>> START
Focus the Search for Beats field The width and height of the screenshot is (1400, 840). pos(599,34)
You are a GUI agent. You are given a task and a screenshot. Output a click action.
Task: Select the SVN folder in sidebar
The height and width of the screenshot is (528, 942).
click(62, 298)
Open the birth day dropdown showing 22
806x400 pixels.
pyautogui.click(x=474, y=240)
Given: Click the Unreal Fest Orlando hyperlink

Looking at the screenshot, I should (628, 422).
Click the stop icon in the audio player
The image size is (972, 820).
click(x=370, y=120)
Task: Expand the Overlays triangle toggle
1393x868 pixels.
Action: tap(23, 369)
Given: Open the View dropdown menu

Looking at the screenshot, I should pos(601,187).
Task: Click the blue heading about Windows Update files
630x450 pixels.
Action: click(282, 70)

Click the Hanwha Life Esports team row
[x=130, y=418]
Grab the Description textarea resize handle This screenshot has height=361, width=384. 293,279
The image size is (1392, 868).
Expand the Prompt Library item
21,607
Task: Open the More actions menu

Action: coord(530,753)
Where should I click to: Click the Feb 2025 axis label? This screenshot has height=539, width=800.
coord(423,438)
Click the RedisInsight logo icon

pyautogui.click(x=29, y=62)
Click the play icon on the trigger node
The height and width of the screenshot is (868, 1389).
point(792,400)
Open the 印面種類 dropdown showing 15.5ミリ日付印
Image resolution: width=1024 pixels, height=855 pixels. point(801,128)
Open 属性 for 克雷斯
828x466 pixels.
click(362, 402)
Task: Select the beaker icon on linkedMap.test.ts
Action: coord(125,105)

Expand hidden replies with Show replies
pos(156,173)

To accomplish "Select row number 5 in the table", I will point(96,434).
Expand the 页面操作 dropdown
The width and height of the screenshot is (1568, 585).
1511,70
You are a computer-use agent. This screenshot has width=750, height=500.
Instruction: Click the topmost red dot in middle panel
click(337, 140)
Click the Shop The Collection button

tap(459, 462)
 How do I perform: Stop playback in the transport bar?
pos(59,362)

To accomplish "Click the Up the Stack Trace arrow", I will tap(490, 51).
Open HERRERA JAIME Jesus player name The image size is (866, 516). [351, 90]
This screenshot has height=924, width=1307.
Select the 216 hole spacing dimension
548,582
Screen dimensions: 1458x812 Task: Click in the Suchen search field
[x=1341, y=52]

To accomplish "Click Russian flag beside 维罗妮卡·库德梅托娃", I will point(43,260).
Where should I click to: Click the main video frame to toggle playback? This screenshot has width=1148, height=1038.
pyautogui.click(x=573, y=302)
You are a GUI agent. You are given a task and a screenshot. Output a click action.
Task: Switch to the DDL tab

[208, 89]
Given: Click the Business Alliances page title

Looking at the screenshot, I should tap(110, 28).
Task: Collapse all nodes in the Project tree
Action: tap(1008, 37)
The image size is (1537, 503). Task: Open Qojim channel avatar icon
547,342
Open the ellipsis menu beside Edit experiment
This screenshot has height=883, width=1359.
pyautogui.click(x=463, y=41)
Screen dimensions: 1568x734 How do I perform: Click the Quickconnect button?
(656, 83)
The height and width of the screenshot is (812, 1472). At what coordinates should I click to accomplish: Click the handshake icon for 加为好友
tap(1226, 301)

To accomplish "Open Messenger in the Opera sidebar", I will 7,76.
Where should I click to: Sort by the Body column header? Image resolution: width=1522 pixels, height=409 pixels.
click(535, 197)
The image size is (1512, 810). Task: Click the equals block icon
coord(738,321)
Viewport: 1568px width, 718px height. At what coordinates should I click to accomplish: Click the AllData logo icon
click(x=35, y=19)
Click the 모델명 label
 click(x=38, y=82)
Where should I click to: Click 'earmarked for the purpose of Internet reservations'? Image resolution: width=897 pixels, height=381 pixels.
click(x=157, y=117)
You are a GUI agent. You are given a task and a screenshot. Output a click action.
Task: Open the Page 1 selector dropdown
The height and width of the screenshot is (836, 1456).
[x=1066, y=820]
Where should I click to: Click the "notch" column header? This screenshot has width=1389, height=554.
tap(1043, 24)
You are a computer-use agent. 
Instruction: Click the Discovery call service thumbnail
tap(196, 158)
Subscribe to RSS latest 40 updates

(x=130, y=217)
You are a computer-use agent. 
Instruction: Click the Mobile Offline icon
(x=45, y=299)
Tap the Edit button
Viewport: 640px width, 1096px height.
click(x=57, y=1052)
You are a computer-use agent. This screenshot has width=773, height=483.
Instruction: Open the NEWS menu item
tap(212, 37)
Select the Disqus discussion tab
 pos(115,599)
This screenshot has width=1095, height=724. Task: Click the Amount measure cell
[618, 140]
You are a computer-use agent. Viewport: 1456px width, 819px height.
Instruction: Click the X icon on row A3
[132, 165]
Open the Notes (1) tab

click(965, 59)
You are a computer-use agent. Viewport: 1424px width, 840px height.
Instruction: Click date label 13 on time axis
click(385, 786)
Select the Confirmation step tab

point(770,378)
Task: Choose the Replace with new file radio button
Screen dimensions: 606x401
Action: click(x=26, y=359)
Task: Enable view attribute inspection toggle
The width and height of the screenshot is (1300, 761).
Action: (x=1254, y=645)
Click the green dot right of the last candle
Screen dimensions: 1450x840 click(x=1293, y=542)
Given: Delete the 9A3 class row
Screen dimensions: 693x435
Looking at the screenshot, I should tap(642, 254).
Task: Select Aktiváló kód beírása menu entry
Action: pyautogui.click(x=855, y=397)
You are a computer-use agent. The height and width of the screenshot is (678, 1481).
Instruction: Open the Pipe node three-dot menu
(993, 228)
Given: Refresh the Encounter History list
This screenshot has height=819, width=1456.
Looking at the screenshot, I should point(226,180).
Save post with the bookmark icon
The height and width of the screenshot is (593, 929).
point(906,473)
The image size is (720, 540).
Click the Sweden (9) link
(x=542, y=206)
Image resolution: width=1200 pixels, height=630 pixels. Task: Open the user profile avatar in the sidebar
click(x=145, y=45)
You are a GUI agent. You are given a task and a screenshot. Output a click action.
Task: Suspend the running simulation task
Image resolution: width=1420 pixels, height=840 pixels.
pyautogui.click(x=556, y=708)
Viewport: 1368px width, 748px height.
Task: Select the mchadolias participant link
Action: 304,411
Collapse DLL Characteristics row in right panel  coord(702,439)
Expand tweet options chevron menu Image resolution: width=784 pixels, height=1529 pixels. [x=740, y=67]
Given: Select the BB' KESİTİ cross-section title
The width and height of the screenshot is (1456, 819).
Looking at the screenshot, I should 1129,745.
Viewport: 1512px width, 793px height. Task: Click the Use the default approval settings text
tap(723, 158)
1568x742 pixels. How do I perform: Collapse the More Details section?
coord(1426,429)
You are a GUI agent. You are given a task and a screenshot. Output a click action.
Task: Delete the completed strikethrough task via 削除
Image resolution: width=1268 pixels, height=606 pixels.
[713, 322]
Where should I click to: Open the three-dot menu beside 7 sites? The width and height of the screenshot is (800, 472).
>> END
[Given request]:
Copy out every one of the items above word for word, keeping each line as it is.

[Correct answer]:
Focus the Search for Beats field The width and height of the screenshot is (1400, 840). pos(599,34)
You are a GUI agent. You are given a task and a screenshot. Output a click action.
Task: Select the SVN folder in sidebar
The height and width of the screenshot is (528, 942).
click(62, 298)
Open the birth day dropdown showing 22
806x400 pixels.
pyautogui.click(x=474, y=240)
Given: Click the Unreal Fest Orlando hyperlink

Looking at the screenshot, I should (628, 422).
Click the stop icon in the audio player
The image size is (972, 820).
click(x=370, y=120)
Task: Expand the Overlays triangle toggle
1393x868 pixels.
Action: tap(23, 369)
Given: Open the View dropdown menu

Looking at the screenshot, I should pos(601,187).
Task: Click the blue heading about Windows Update files
630x450 pixels.
Action: click(282, 70)

Click the Hanwha Life Esports team row
[x=130, y=418]
Grab the Description textarea resize handle This screenshot has height=361, width=384. 293,279
The image size is (1392, 868).
Expand the Prompt Library item
21,607
Task: Open the More actions menu

Action: coord(530,753)
Where should I click to: Click the Feb 2025 axis label? This screenshot has height=539, width=800.
coord(423,438)
Click the RedisInsight logo icon

pyautogui.click(x=29, y=62)
Click the play icon on the trigger node
The height and width of the screenshot is (868, 1389).
point(792,400)
Open the 印面種類 dropdown showing 15.5ミリ日付印
Image resolution: width=1024 pixels, height=855 pixels. point(801,128)
Open 属性 for 克雷斯
828x466 pixels.
click(362, 402)
Task: Select the beaker icon on linkedMap.test.ts
Action: coord(125,105)

Expand hidden replies with Show replies
pos(156,173)

To accomplish "Select row number 5 in the table", I will point(96,434).
Expand the 页面操作 dropdown
The width and height of the screenshot is (1568, 585).
1511,70
You are a computer-use agent. This screenshot has width=750, height=500.
Instruction: Click the topmost red dot in middle panel
click(337, 140)
Click the Shop The Collection button

tap(459, 462)
 How do I perform: Stop playback in the transport bar?
pos(59,362)

To accomplish "Click the Up the Stack Trace arrow", I will tap(490, 51).
Open HERRERA JAIME Jesus player name The image size is (866, 516). [351, 90]
This screenshot has height=924, width=1307.
Select the 216 hole spacing dimension
548,582
Screen dimensions: 1458x812 Task: Click in the Suchen search field
[x=1341, y=52]

To accomplish "Click Russian flag beside 维罗妮卡·库德梅托娃", I will point(43,260).
Where should I click to: Click the main video frame to toggle playback? This screenshot has width=1148, height=1038.
pyautogui.click(x=573, y=302)
You are a GUI agent. You are given a task and a screenshot. Output a click action.
Task: Switch to the DDL tab

[208, 89]
Given: Click the Business Alliances page title

Looking at the screenshot, I should tap(110, 28).
Task: Collapse all nodes in the Project tree
Action: tap(1008, 37)
The image size is (1537, 503). Task: Open Qojim channel avatar icon
547,342
Open the ellipsis menu beside Edit experiment
This screenshot has height=883, width=1359.
pyautogui.click(x=463, y=41)
Screen dimensions: 1568x734 How do I perform: Click the Quickconnect button?
(656, 83)
The height and width of the screenshot is (812, 1472). At what coordinates should I click to accomplish: Click the handshake icon for 加为好友
tap(1226, 301)

To accomplish "Open Messenger in the Opera sidebar", I will 7,76.
Where should I click to: Sort by the Body column header? Image resolution: width=1522 pixels, height=409 pixels.
click(535, 197)
The image size is (1512, 810). Task: Click the equals block icon
coord(738,321)
Viewport: 1568px width, 718px height. At what coordinates should I click to accomplish: Click the AllData logo icon
click(x=35, y=19)
Click the 모델명 label
 click(x=38, y=82)
Where should I click to: Click 'earmarked for the purpose of Internet reservations'? Image resolution: width=897 pixels, height=381 pixels.
click(x=157, y=117)
You are a GUI agent. You are given a task and a screenshot. Output a click action.
Task: Open the Page 1 selector dropdown
The height and width of the screenshot is (836, 1456).
[x=1066, y=820]
Where should I click to: Click the "notch" column header? This screenshot has width=1389, height=554.
tap(1043, 24)
You are a computer-use agent. 
Instruction: Click the Discovery call service thumbnail
tap(196, 158)
Subscribe to RSS latest 40 updates

(x=130, y=217)
You are a computer-use agent. 
Instruction: Click the Mobile Offline icon
(x=45, y=299)
Tap the Edit button
Viewport: 640px width, 1096px height.
click(x=57, y=1052)
You are a computer-use agent. This screenshot has width=773, height=483.
Instruction: Open the NEWS menu item
tap(212, 37)
Select the Disqus discussion tab
 pos(115,599)
This screenshot has width=1095, height=724. Task: Click the Amount measure cell
[618, 140]
You are a computer-use agent. Viewport: 1456px width, 819px height.
Instruction: Click the X icon on row A3
[132, 165]
Open the Notes (1) tab

click(965, 59)
You are a computer-use agent. Viewport: 1424px width, 840px height.
Instruction: Click date label 13 on time axis
click(385, 786)
Select the Confirmation step tab

point(770,378)
Task: Choose the Replace with new file radio button
Screen dimensions: 606x401
Action: click(x=26, y=359)
Task: Enable view attribute inspection toggle
The width and height of the screenshot is (1300, 761).
Action: (x=1254, y=645)
Click the green dot right of the last candle
Screen dimensions: 1450x840 click(x=1293, y=542)
Given: Delete the 9A3 class row
Screen dimensions: 693x435
Looking at the screenshot, I should tap(642, 254).
Task: Select Aktiváló kód beírása menu entry
Action: pyautogui.click(x=855, y=397)
You are a computer-use agent. The height and width of the screenshot is (678, 1481).
Instruction: Open the Pipe node three-dot menu
(993, 228)
Given: Refresh the Encounter History list
This screenshot has height=819, width=1456.
Looking at the screenshot, I should point(226,180).
Save post with the bookmark icon
The height and width of the screenshot is (593, 929).
point(906,473)
The image size is (720, 540).
Click the Sweden (9) link
(x=542, y=206)
Image resolution: width=1200 pixels, height=630 pixels. Task: Open the user profile avatar in the sidebar
click(x=145, y=45)
You are a GUI agent. You are given a task and a screenshot. Output a click action.
Task: Suspend the running simulation task
Image resolution: width=1420 pixels, height=840 pixels.
pyautogui.click(x=556, y=708)
Viewport: 1368px width, 748px height.
Task: Select the mchadolias participant link
Action: 304,411
Collapse DLL Characteristics row in right panel  coord(702,439)
Expand tweet options chevron menu Image resolution: width=784 pixels, height=1529 pixels. [x=740, y=67]
Given: Select the BB' KESİTİ cross-section title
The width and height of the screenshot is (1456, 819).
Looking at the screenshot, I should 1129,745.
Viewport: 1512px width, 793px height. Task: Click the Use the default approval settings text
tap(723, 158)
1568x742 pixels. How do I perform: Collapse the More Details section?
coord(1426,429)
You are a GUI agent. You are given a task and a screenshot. Output a click action.
Task: Delete the completed strikethrough task via 削除
Image resolution: width=1268 pixels, height=606 pixels.
[713, 322]
Where should I click to: Open the three-dot menu beside 7 sites? The width and height of the screenshot is (800, 472).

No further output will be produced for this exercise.